NON-EMPLOYEE DIRECTORS’ DEFERRAL PROGRAM
A. The SL Green Realty Corp. Non-Employee Directors’ Deferral Program, as approved by the Board on December 12, 2007 (the “Plan”), is hereby amended as follows:
1. Section 1 is hereby amended by adding the following definition in alphabetical order:
“‘Change of Control’ shall have the same meaning as Change in Control under the Stock Option Plan.”
2. Section 5.2(d) is hereby amended by adding the following at the end thereof:
“Notwithstanding the foregoing, after a Change of Control, the Board shall select no fewer than five diversified mutual funds (which shall be Vanguard mutual funds or, if Vanguard is no longer managing or accepting new investments into such mutual funds, such other mutual funds as are selected by the Board, which are reasonably similar, as determined by the Board, to current or prior Vanguard mutual funds) as measurement funds, and each Participant may direct the Company to use the investment results of one or more such measurement funds, which direction may be changed from time to time, to determine the amount of earnings and/or losses to be credited to the Participant’s Accounts.”
3. Section 5.2(e) is hereby amended by adding the following at the end thereof:
In the event of an actual or expected Change of Control, the Company will send a notice of such actual or expected Change of Control to each Participant who has not elected to receive all of such Participant’s distributions hereunder upon a Change of Control, and will use commercially reasonable efforts to deliver such notice at least 20 calendar days prior to a Change of Control. Upon receipt of such notice, each such Participant may elect to convert Phantom Shares to Account credits in whole or in part (but, in the case of Phantom Shares, only in whole Phantom Shares) as of the later of (i) the occurrence of the Change of Control, (ii) the 15th calendar day after the delivery of such notice or (iii) such other date as is established by the Board, with credi ts
and liquidation of Phantom Shares to be effected based on the Phantom Share Value as of such date.
4. In order to conform to Section 7.4(c) of the SL Green Realty Corp. Second Amended and Restated 2005 Stock Option and Incentive Plan, the terms of which have been incorporated by reference into the Plan since its adoption, Section 8(d) is hereby deleted in its entirety and the following is substituted in lieu thereof:
“(d) After a Phantom Share is awarded or cash fees are deferred to a Participant’s Account, the Director will have a one-time right to make a new distribution election with respect thereto. The new election will not take effect until at least 12 months after the date on which the election is made. Except as provided in Section 7(c), each such new election will apply to all vested Phantom Shares and credits to the deferral Account (other than distributions that do not satisfy the timing requirements of the foregoing sentence), unless the Director specifically elects otherwise. Except in the case of the Director ’s death or an Unforeseeable Emergency, the time at which distributions commence must be at least five years from the date such payment would otherwise have been paid. Elections to defer distributions to a time or times after the Regular Distribution Date will be permitted to the extent the election is accepted by the Board.”

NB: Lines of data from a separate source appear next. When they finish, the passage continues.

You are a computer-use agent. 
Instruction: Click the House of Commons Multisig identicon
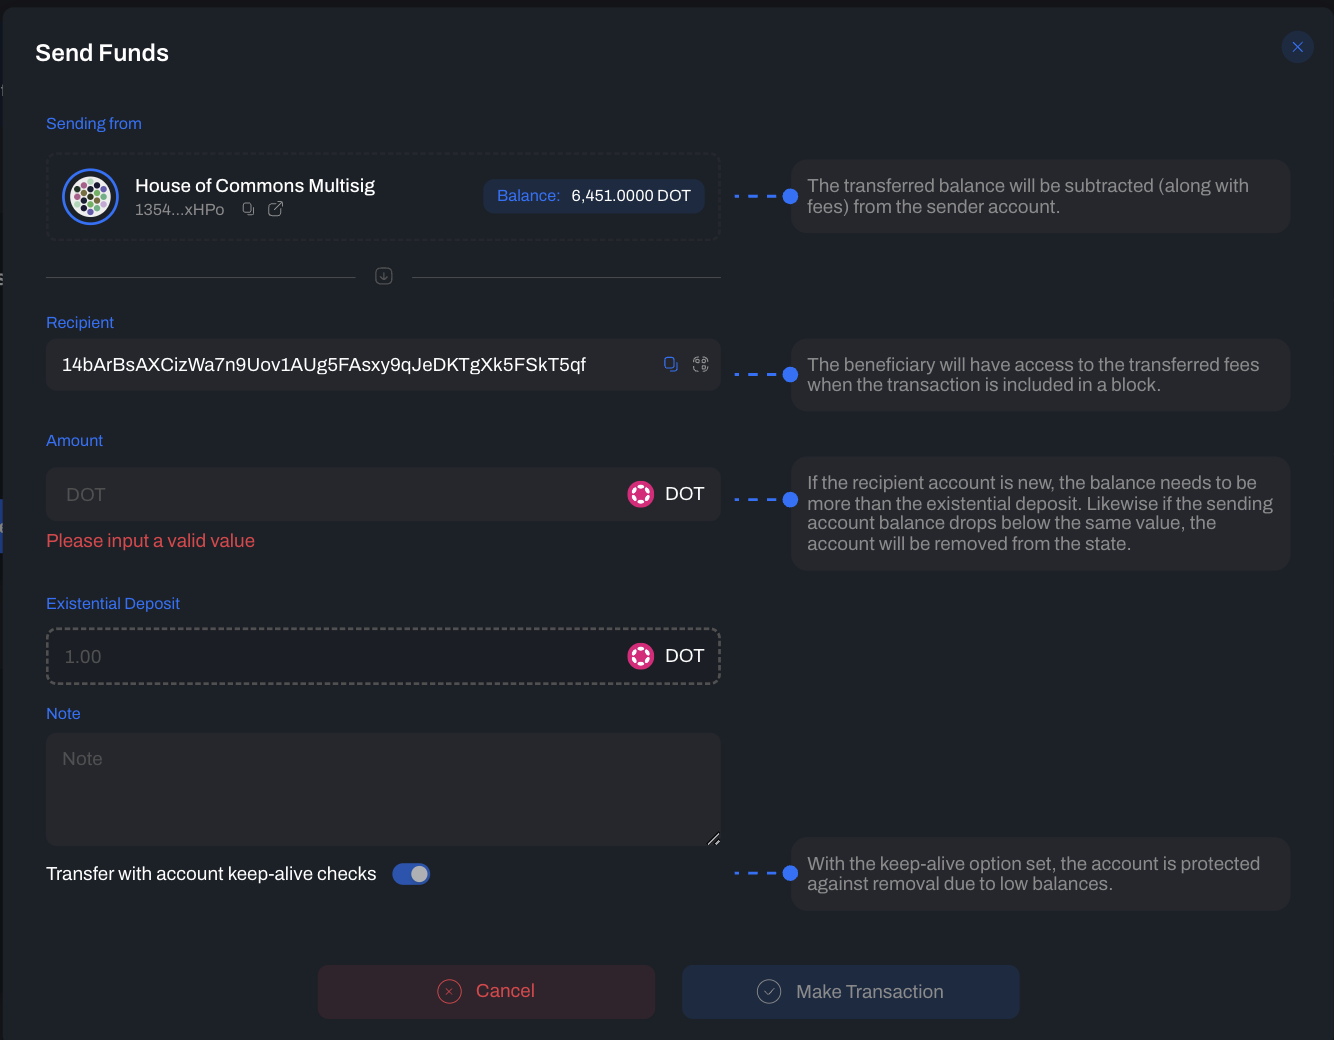point(91,197)
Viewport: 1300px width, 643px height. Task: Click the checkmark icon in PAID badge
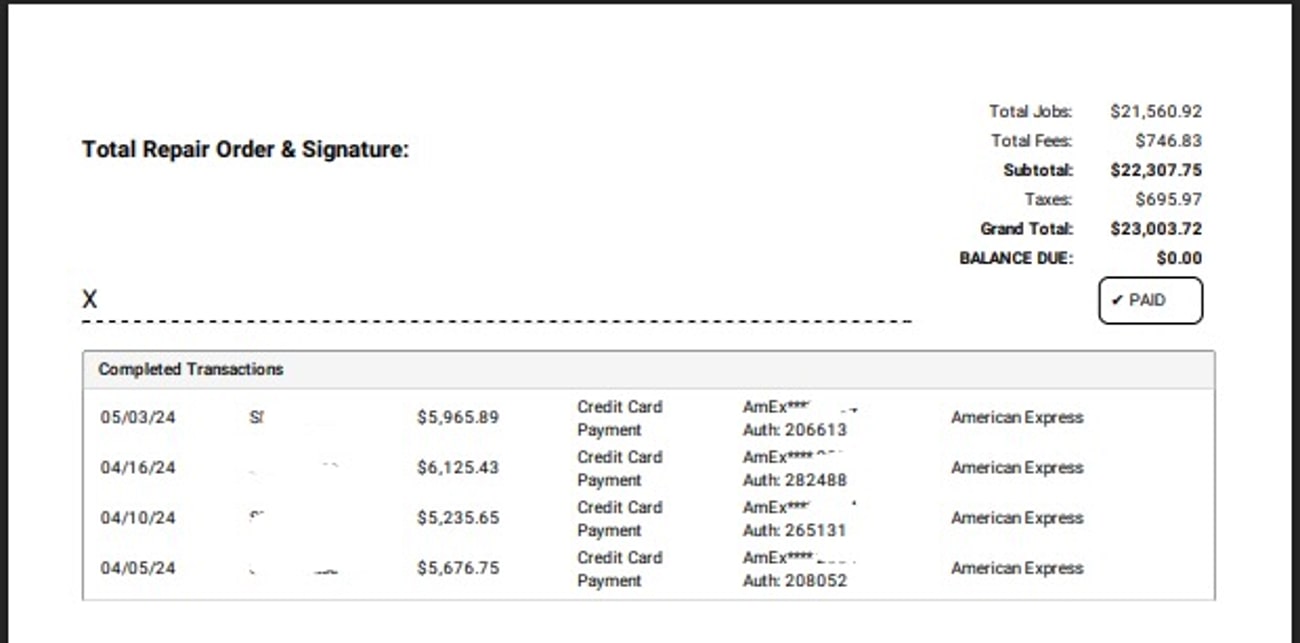(1117, 300)
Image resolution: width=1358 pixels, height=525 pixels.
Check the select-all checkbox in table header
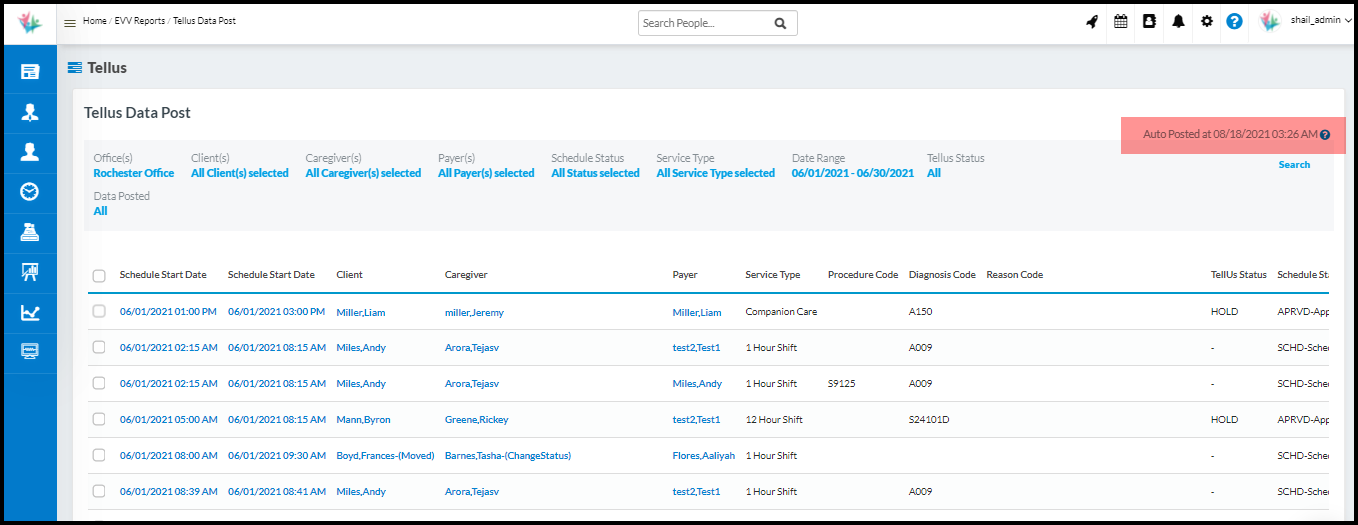pyautogui.click(x=99, y=276)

5. Section 8(e) is hereby amended by adding the following at the end thereof:
“A Director may elect to be paid out on an installment basis with respect to all Regular Distribution Dates, or only with respect to a Regular Distribution Date resulting from the Director’s ceasing to be a Director, the Director’s death or a Change of Control.”
B. Except as otherwise amended, the Plan is confirmed in all other respects.
C. Except as otherwise provided herein, the effective date of this First Amendment is as of November 30, 2010.
Executed this 30th day of November, 2010 by a duly authorized officer of SL Green Realty Corp.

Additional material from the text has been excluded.